This collection gathers comic and serious shorter pieces in verse and prose, ranging from playful nautical ballads and satirical sketches to reflective sonnets and melancholy vignettes. The contents alternate burlesque humour and domestic observation, presenting character portraits, fables, reminiscences, odes, and occasional social or political barbs. Recurring motifs include seaside life and maritime mishaps, everyday urban scenes, human foibles, and compassionate notices of poverty and infirmity. The tone shifts between witty wordplay and tender pathos, and the sequence mixes lyrical experiments, mock‑heroic pieces, and short prose narratives that foreground irony, linguistic invention, and moral observation.

THE FOX AND THE HEN.
A FABLE.

Speaking within compass, as to fabulousness I prefer Southcote to Northcote.—PIGROGROMITUS.

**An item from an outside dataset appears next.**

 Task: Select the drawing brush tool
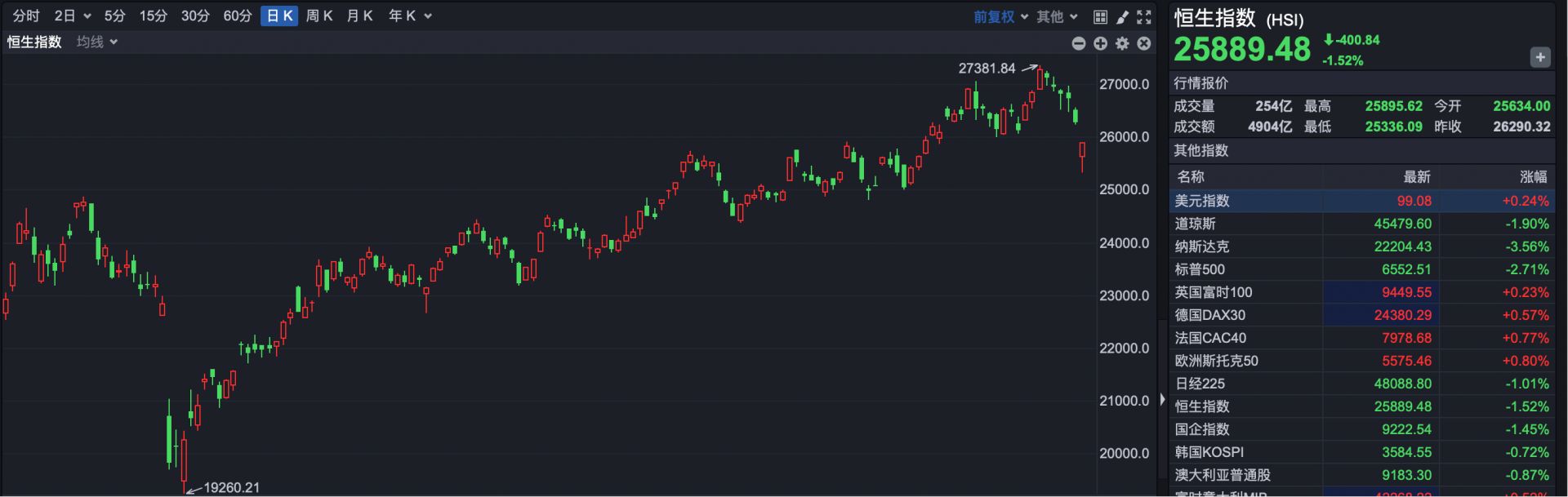pyautogui.click(x=1122, y=16)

ONE day, or night, no matter where or when,
Sly Reynard, like a foot-pad, laid his pad
Right on the body of a speckled Hen,
Determined upon taking all she had;
And like a very bibber at his bottle,
Began to draw the claret from her throttle;
Of course it put her in a pretty pucker.
And with a scream as high
As she could cry,
She called for help—she had enough of sucker.
Dame Partlet’s scream
Waked, luckily, the house-dog from his dream,
And with a savage growl
In answer to the fowl,
He bounded forth against the prowling sinner.
And, uninvited, came to the Fox Dinner.

NATIVES OF THE SILLY ISLANDS.

Sly Reynard, heedful of the coming doom,
Thought, self-deceived,
He should not be perceived,
Hiding his brush within a neighbouring broom;
But quite unconscious of a Poacher’s snare,
And caught in copper noose,
And looking like a goose,
Found that his fate “had hung upon a hare;”
His tricks and turns were rendered of no use to him,
And, worst of all, he saw old surly Tray
Coming to play
Tray-Deuce with him.
Tray, an old Mastiff bred at Dunstable,
Under his Master, a most special constable,
Instead of killing Reynard in a fury,
Seized him for legal trial by a Jury;
But Juries—Æsop was a sheriff then—
Consisted of twelve Brutes and not of Men.
But first the Elephant sat on the body—
I mean the Hen—and proved that she was dead,
To the veriest fool’s head
Of the Booby and the Noddy.
Accordingly, the Stork brought in a bill
Quite true enough to kill;
And then the Owl was call’d—for mark,
The Owl can witness in the dark.
To make the evidence more plain,
The Lynx connected all the chain.
In short there was no quirk or quibble
At which a legal Rat could nibble;
The Culprit was as far beyond hope’s bounds,
As if the Jury had been packed—of hounds.
Reynard, however, at the utmost nick,
Is seldom quite devoid of shift and trick;
Accordingly our cunning Fox,
Through certain influence, obscurely channel’d,
A friendly Camel got into the box,
When ’gainst his life the Jury was impanel’d.
Now, in the Silly Isles such is the law,
If Jurors should withdraw,
They are to have no eating and no drinking,
Till all are starved into one way of thinking.
Thus Reynard’s Jurors, who could not agree,
Were lock’d up strictly, without bit or mummock,
Till every beast that only had one stomach,
Bent to the Camel who was blest with three.
To do them justice, they debated
From four till ten, while dinner waited
When thirst and hunger got the upper,
And each inclined to mercy, and hot supper:
“Not guilty” was the word, and Master Fox
Was freed to murder other hens and cocks.
MORAL.
What moral greets us by this tale’s assistance
But that the Solon is a sorry Solon,
Who makes the full stop of a Man’s existence
Depend upon a Colon?

PRO BONO PUBLICO.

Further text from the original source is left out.